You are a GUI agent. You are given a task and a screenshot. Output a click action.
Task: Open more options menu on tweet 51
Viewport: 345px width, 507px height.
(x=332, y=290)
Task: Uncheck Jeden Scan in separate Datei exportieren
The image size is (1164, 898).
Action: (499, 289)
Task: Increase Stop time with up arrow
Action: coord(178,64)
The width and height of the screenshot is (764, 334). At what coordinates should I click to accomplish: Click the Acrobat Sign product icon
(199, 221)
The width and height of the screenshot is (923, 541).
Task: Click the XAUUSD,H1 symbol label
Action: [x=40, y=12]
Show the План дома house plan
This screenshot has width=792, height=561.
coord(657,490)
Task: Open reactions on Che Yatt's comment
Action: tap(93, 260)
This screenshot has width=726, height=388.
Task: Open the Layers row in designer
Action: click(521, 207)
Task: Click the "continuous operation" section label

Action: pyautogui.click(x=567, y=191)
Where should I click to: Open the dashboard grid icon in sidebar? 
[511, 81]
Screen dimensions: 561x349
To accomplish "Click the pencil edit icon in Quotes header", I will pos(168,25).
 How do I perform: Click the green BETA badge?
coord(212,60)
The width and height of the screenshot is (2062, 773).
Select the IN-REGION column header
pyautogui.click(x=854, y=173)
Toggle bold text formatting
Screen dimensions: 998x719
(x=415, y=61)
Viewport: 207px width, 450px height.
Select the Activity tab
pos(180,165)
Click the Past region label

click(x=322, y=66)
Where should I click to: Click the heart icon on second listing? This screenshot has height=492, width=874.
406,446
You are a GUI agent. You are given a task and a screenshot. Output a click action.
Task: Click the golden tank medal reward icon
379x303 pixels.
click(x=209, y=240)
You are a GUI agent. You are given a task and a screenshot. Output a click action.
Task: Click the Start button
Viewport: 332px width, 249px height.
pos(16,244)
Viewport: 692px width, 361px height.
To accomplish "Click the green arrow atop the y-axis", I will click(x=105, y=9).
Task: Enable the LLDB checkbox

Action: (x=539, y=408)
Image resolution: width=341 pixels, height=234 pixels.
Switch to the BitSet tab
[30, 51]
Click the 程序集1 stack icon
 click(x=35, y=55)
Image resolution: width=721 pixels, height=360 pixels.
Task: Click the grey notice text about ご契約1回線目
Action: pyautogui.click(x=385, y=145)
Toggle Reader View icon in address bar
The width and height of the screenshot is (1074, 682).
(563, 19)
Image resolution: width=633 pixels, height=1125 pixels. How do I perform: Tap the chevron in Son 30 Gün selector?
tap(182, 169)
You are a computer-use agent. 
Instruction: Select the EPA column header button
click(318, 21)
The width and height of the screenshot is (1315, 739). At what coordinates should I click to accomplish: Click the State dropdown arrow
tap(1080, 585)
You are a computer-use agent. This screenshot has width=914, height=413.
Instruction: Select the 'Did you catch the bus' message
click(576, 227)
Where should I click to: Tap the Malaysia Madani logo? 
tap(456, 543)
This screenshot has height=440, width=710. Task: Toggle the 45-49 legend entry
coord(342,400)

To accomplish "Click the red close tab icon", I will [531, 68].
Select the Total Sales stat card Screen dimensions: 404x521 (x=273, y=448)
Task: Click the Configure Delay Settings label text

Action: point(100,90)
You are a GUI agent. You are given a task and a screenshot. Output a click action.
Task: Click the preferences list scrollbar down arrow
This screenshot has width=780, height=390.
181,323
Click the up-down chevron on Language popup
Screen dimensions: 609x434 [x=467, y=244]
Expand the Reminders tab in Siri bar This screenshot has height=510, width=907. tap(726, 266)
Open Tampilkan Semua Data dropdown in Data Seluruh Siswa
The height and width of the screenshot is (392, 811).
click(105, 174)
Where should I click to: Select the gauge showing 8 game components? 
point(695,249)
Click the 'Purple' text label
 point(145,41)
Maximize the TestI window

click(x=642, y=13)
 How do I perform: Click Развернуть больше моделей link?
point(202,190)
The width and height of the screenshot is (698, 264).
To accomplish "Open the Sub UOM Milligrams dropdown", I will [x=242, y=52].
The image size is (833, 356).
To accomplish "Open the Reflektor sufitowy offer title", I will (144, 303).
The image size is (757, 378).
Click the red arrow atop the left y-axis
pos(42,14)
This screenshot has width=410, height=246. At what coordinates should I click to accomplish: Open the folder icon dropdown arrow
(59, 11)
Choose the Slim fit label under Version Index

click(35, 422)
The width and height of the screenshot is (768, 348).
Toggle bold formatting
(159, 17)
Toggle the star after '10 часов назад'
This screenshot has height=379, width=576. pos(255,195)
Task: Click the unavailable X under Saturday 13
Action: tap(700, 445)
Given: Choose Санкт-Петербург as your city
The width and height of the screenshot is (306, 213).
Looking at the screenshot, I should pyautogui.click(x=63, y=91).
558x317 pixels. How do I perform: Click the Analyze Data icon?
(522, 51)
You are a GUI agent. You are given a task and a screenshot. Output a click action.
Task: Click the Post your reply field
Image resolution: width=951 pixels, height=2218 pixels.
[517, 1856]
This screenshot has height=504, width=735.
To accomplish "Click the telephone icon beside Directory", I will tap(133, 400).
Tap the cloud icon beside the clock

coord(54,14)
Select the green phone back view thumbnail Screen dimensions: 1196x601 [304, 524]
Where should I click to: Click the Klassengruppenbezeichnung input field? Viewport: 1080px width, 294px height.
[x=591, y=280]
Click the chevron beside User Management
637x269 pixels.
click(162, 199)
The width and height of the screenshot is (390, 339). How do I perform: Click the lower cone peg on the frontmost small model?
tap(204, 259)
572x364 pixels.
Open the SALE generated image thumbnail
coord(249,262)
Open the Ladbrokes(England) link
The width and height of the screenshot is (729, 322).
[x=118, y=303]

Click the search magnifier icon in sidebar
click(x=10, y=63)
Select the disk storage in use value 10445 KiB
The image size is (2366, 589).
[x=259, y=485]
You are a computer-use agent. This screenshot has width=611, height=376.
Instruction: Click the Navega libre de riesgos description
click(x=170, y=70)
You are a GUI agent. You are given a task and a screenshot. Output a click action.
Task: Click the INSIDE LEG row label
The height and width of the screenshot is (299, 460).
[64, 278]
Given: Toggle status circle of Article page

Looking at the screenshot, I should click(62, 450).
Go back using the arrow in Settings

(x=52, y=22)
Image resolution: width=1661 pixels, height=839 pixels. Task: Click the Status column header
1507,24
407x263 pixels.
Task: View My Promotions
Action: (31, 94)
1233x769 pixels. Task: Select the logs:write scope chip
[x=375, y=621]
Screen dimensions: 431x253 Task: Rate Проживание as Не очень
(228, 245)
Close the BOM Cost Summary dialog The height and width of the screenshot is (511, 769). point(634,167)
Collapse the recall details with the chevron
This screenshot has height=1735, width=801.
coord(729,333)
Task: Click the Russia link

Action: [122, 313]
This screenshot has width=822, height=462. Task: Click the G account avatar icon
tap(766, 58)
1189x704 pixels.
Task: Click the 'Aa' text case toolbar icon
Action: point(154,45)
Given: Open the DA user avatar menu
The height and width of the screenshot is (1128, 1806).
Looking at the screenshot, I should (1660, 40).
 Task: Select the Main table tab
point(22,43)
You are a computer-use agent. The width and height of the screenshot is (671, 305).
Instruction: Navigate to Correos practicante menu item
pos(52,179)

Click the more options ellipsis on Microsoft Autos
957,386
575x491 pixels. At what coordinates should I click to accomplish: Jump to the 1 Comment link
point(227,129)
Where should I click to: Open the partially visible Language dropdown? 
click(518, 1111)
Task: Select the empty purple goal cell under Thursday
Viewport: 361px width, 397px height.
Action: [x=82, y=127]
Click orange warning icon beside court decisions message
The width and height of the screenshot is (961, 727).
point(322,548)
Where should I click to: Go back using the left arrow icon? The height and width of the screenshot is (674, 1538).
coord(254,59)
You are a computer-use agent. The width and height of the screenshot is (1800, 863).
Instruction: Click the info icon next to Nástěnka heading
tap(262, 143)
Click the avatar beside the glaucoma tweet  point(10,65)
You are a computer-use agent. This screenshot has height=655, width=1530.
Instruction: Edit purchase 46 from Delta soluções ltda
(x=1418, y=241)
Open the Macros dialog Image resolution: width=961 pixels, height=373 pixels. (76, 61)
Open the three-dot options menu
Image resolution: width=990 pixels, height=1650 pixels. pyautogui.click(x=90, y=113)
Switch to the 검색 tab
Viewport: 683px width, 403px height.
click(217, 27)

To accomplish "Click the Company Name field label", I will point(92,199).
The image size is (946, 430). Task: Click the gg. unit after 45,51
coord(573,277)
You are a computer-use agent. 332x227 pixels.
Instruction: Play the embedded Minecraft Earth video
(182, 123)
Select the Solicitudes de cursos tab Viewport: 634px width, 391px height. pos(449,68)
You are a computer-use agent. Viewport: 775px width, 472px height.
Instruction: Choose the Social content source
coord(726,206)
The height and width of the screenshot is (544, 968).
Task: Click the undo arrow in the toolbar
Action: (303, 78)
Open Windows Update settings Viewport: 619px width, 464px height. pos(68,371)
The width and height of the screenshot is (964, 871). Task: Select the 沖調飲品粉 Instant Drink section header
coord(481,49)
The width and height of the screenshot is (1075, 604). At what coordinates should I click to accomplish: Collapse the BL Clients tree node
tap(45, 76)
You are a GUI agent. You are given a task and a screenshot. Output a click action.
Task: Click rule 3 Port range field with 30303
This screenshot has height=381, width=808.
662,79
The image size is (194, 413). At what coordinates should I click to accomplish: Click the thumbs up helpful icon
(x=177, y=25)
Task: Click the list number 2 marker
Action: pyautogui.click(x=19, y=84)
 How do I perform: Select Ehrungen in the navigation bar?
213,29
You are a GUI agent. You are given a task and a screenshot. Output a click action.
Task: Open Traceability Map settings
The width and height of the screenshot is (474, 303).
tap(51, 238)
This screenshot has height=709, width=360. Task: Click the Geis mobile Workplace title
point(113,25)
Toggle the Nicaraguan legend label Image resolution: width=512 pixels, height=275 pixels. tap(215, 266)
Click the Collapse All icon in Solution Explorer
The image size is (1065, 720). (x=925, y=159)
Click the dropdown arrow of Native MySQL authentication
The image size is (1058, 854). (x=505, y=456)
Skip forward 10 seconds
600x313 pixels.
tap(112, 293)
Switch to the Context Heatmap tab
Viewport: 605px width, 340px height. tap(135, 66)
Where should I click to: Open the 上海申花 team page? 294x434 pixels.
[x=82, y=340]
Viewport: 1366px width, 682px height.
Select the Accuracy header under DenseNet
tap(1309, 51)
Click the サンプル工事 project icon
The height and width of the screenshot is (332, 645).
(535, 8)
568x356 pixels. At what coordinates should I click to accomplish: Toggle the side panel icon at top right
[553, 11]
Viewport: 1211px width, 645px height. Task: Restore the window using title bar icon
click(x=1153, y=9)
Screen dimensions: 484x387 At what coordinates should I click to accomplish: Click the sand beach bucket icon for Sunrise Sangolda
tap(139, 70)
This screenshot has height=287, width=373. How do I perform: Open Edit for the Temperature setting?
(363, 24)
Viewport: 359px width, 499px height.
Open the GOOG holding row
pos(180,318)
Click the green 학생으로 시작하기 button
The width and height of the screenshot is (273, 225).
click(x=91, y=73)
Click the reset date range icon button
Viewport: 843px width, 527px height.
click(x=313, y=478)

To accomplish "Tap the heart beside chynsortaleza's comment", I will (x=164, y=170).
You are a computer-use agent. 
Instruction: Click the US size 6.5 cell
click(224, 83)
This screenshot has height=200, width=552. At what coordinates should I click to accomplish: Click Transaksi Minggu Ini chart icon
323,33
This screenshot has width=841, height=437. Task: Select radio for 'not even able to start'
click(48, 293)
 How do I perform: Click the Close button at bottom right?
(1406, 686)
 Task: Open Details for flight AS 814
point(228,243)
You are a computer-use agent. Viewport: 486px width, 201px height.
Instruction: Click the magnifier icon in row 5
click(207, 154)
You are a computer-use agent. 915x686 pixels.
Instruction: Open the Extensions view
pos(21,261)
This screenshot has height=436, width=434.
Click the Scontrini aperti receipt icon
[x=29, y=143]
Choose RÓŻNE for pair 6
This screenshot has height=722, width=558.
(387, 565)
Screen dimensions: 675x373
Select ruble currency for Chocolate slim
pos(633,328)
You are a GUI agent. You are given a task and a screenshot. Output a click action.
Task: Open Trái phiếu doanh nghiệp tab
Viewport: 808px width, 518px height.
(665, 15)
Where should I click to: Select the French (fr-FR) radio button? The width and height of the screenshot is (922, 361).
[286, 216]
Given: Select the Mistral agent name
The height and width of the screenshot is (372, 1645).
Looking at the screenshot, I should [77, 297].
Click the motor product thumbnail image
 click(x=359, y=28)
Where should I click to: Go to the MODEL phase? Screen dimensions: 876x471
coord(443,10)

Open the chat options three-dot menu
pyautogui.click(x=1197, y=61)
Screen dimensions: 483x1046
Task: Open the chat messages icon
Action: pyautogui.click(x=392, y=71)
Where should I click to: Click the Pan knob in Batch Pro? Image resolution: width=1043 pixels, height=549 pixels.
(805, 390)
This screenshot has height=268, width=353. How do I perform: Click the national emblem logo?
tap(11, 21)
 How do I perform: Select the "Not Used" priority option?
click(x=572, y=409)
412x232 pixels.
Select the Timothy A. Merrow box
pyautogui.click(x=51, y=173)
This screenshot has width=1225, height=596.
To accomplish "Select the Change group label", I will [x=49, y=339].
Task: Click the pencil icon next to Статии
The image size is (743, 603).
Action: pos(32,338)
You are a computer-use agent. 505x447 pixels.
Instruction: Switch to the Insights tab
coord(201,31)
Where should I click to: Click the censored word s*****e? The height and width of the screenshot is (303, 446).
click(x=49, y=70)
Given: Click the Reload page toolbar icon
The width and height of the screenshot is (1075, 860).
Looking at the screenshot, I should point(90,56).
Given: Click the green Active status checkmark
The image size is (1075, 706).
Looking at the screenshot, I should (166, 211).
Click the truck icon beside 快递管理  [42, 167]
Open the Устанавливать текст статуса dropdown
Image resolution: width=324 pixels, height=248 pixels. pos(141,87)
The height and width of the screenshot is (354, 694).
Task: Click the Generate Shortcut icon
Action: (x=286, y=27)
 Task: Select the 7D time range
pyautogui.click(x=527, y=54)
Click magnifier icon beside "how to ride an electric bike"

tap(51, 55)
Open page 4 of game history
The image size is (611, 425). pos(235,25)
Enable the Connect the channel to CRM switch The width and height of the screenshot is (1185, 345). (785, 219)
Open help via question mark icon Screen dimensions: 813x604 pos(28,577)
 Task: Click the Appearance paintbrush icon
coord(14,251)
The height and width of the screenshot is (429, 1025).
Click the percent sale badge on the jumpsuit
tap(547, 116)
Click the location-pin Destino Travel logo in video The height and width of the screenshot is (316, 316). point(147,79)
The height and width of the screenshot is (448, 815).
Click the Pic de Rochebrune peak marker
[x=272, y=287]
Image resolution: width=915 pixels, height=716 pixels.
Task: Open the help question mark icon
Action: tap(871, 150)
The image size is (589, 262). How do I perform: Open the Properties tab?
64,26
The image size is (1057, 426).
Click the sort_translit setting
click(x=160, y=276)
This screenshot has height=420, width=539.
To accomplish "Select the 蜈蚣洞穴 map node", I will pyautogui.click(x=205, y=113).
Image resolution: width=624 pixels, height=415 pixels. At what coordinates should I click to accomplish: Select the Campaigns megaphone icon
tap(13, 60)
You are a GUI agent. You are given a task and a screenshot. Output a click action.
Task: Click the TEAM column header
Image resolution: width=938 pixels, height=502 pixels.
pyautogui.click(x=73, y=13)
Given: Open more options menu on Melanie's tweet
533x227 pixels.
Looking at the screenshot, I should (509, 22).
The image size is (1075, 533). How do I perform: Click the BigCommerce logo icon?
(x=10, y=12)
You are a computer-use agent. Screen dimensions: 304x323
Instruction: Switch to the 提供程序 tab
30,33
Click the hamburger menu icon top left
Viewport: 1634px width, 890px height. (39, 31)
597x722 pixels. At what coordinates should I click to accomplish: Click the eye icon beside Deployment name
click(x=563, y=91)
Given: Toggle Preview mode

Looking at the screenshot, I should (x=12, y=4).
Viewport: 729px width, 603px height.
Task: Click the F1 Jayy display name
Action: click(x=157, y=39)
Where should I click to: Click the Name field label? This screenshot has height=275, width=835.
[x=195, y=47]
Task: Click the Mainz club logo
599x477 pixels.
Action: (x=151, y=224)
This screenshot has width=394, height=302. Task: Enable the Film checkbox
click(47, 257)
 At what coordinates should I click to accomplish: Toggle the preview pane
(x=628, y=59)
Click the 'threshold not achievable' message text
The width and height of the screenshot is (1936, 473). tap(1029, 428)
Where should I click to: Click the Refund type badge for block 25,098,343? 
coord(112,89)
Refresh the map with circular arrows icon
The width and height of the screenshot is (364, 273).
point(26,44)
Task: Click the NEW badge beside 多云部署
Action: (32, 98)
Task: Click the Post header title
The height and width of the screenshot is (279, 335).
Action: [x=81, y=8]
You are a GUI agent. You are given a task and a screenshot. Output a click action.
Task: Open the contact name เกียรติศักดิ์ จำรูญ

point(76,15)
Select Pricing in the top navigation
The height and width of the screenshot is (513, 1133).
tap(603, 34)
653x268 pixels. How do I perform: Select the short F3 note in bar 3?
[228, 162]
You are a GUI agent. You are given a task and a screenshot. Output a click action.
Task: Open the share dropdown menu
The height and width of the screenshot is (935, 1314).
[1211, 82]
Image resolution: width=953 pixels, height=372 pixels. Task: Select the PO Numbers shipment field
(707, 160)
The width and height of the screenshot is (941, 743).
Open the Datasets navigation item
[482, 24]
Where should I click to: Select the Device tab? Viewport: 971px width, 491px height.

━━━━━━━━━━━━━━━━━━━━

- What to produce
All lines of the material that contain the word "dialog" should be listed.

- Finished exercise
Close the BOM Cost Summary dialog The height and width of the screenshot is (511, 769). point(634,167)
Open the Macros dialog Image resolution: width=961 pixels, height=373 pixels. (76, 61)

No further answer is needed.